[Dataset items]
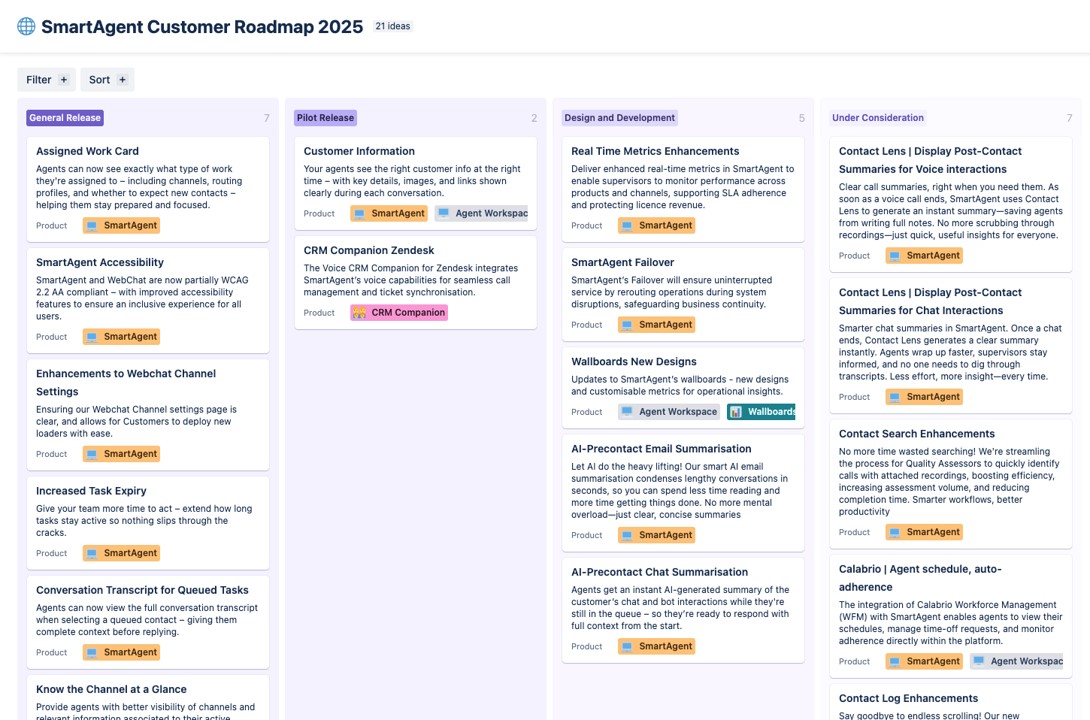Click SmartAgent tag on Calabrio card
This screenshot has height=720, width=1090.
(x=924, y=661)
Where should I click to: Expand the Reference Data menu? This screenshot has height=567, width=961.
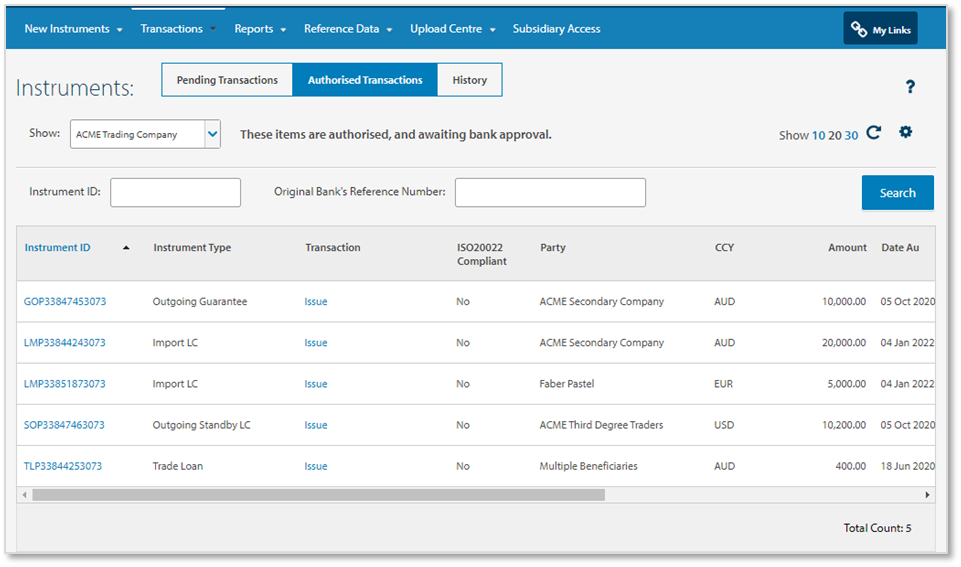click(x=348, y=29)
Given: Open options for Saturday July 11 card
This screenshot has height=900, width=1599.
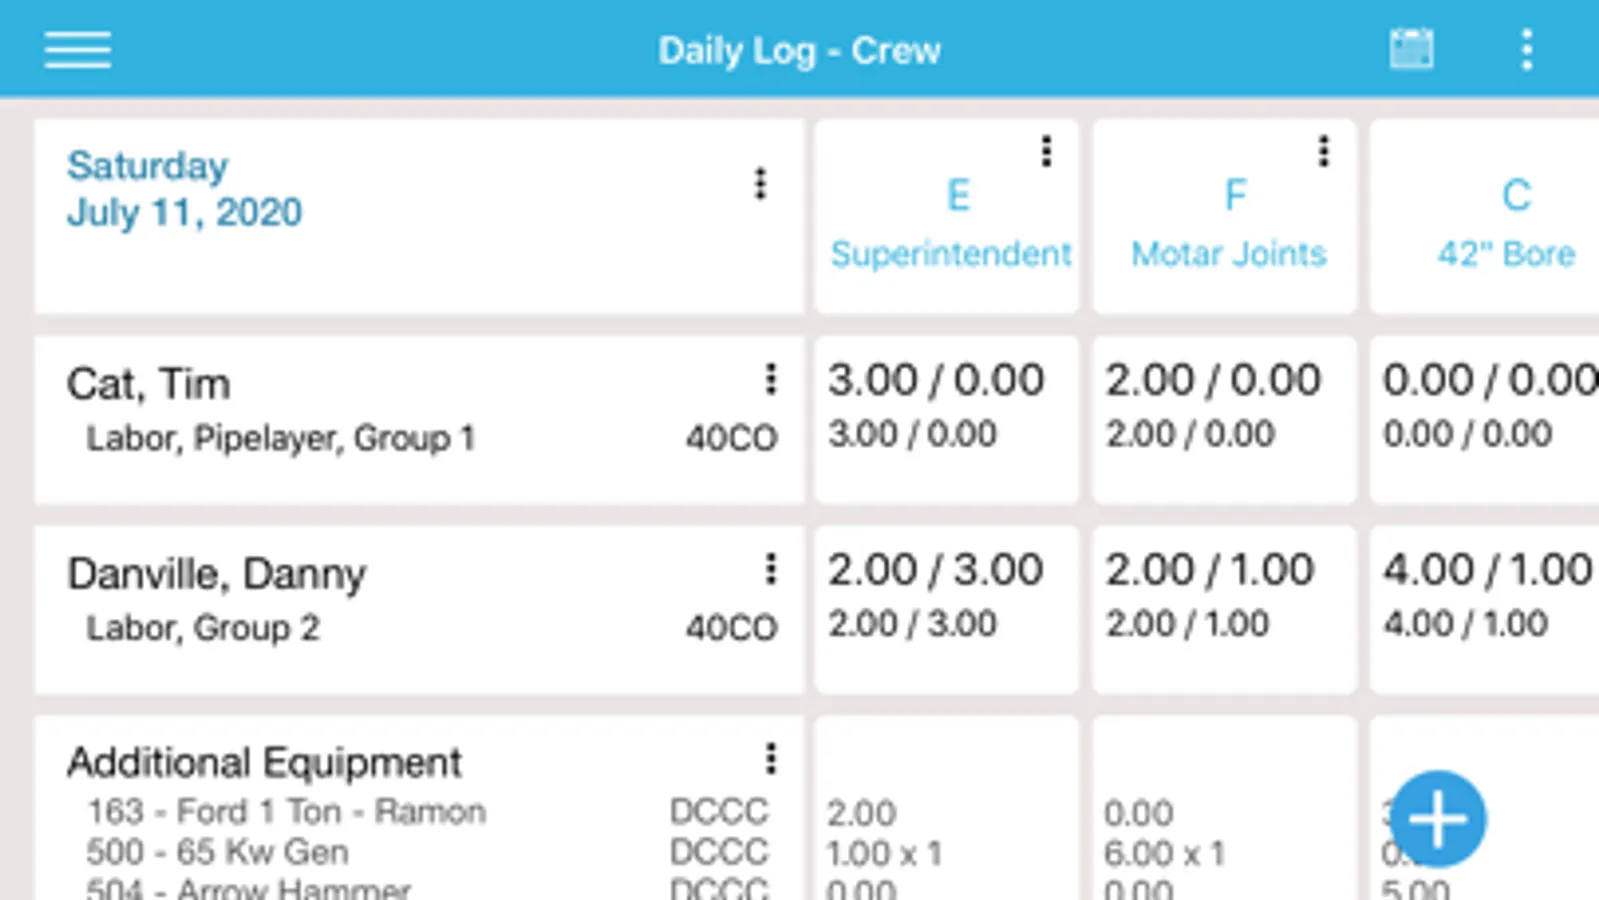Looking at the screenshot, I should pyautogui.click(x=760, y=184).
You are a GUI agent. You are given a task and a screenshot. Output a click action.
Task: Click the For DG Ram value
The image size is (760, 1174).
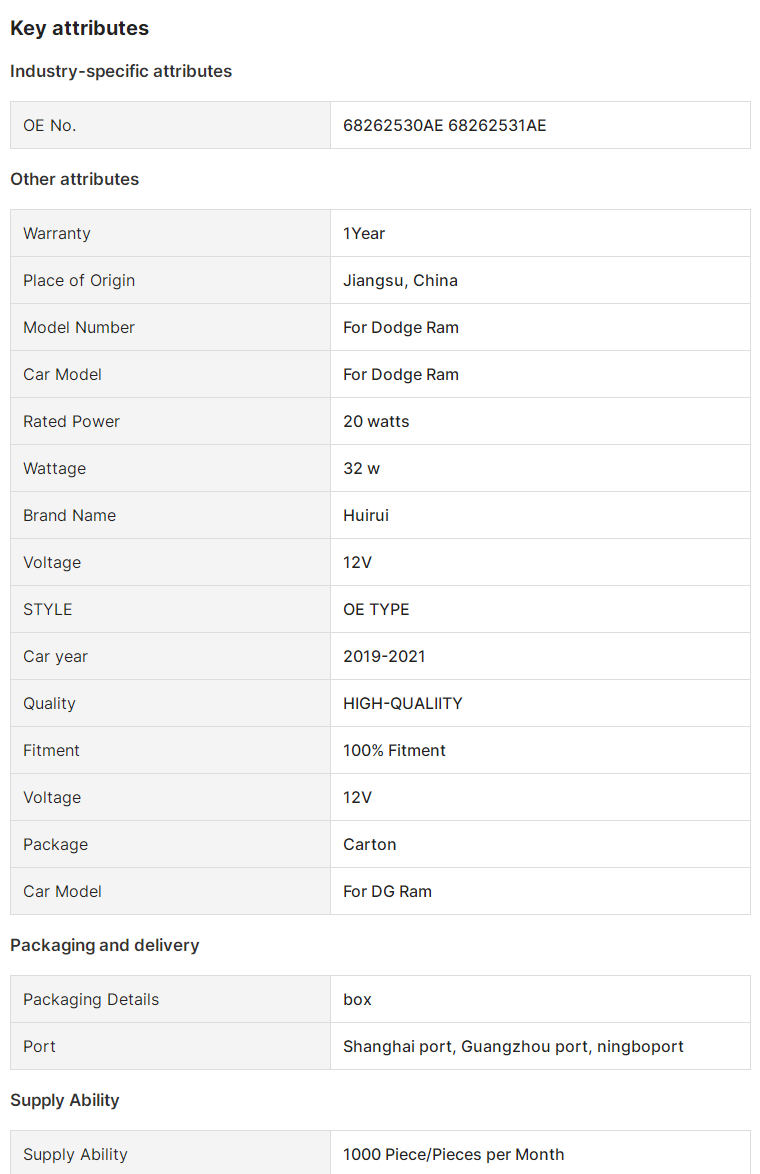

REQUIREMENTS — Please copy out every one of the records above word for word, leaving out the pictures.

RESULT FOR THIS EXERCISE —
Click SmartAgent tag on Calabrio card
This screenshot has height=720, width=1090.
(x=924, y=661)
Where should I click to: Expand the Reference Data menu? This screenshot has height=567, width=961.
click(x=348, y=29)
Given: Open options for Saturday July 11 card
This screenshot has height=900, width=1599.
Looking at the screenshot, I should pyautogui.click(x=760, y=184).
You are a GUI agent. You are given a task and a screenshot. Output a click action.
Task: Click the For DG Ram value
The image size is (760, 1174).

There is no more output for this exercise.